▶ _KUTIPAN PILIHAN_
·····

Terorisme Dinilai Proxy untuk Hancurkan Islam dan Negara
Red: Fernan Rahadi
Terorisme (ilustrasi) | Foto: republika
REPUBLIKA.CO.ID, SAMARINDA -- Terorisme merupakan kejahatan yang tidak hanya mengancam keamanan masyarakat, tetapi sebagai proxy untuk menghancurkan citra Islam dan negara. Dampak yang ditimbulkan oleh aksi terorisme yang mengatasnamakan agama adalah munculnya islamofobia yang memperburuk citra Islam dan menentang ideologi negara.
"Perlu ditegaskan bahwa memang tidak ada kaitannya antara terorisme dengan agama. Karena tidak ada satu pun ajaran agama yang membenarkan terorisme. Tetapi, terorisme berkaitan dengan pemahaman yang menyimpang dari subtansi agama oleh oknum umat beragama," kata Direktur Pencegahan BNPT Brigjen Pol Ahmad Nurwakhid saat menjadi narasumber seminar di Muktamar ke 22 Darud Dakwah wal Irsyad (DDI), di Samarinda, Selasa (22/2/2022).
Tanpa banyak disadari bahwa terorisme yang seringkali mengatasnamakan Islam adalah fitnah terhadap Islam, karena bertentangan dengan ruh ajaran Islam yang rahmatan lil alamin. Aksi dan narasi propaganda yang disebarkan kelompok radikal terorisme sangat jauh dari nilai agama yang mengajarkan perdamaian, persaudaraan dan perdamaian.
“Kelompok radikal justru melakukan tindakan yang bertentangan dengan ajaran agama seperti mengadu domba sesama masyarakat, ajakan tidak percaya terhadap negara, bahkan saling mengkafirkan sesama muslim. Tujuan kelompok ini sejatinya ingin membuat kegaduhan untuk menciptakan konflik,” paparnya.

·····

▶ _DATA YANG DISEDIAKAN_
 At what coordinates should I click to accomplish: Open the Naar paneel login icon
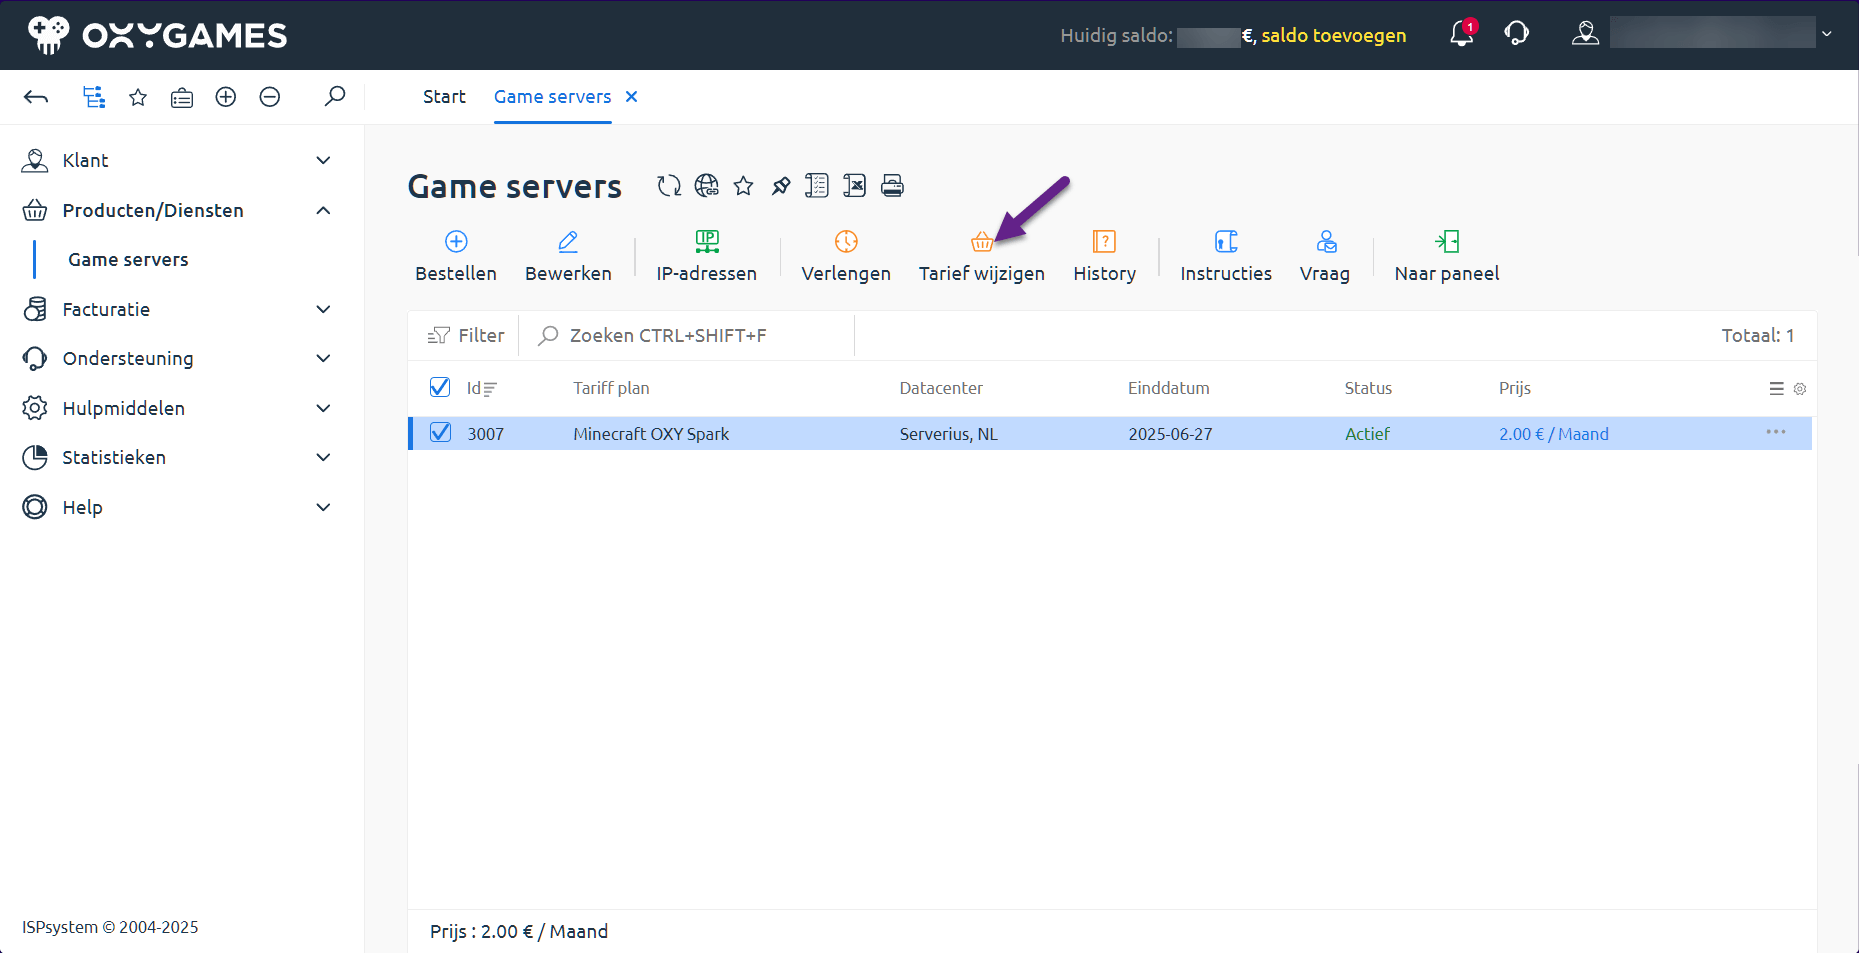[x=1447, y=242]
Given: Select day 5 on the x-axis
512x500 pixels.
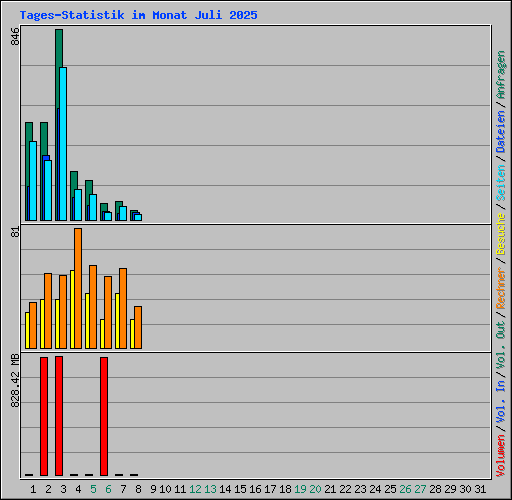Looking at the screenshot, I should [93, 489].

·····

▶ _TUGAS_
Ganti "citra Islam" dengan "nama baik Islam" pada kutipan tentang terorisme, lalu tuliskan kembali seluruh isinya mulai dari "Terorisme Dinilai Proxy" sampai "menentang ideologi negara.".

▶ _JAWABAN_
Terorisme Dinilai Proxy untuk Hancurkan Islam dan Negara
Red: Fernan Rahadi
Terorisme (ilustrasi) | Foto: republika
REPUBLIKA.CO.ID, SAMARINDA -- Terorisme merupakan kejahatan yang tidak hanya mengancam keamanan masyarakat, tetapi sebagai proxy untuk menghancurkan nama baik Islam dan negara. Dampak yang ditimbulkan oleh aksi terorisme yang mengatasnamakan agama adalah munculnya islamofobia yang memperburuk nama baik Islam dan menentang ideologi negara.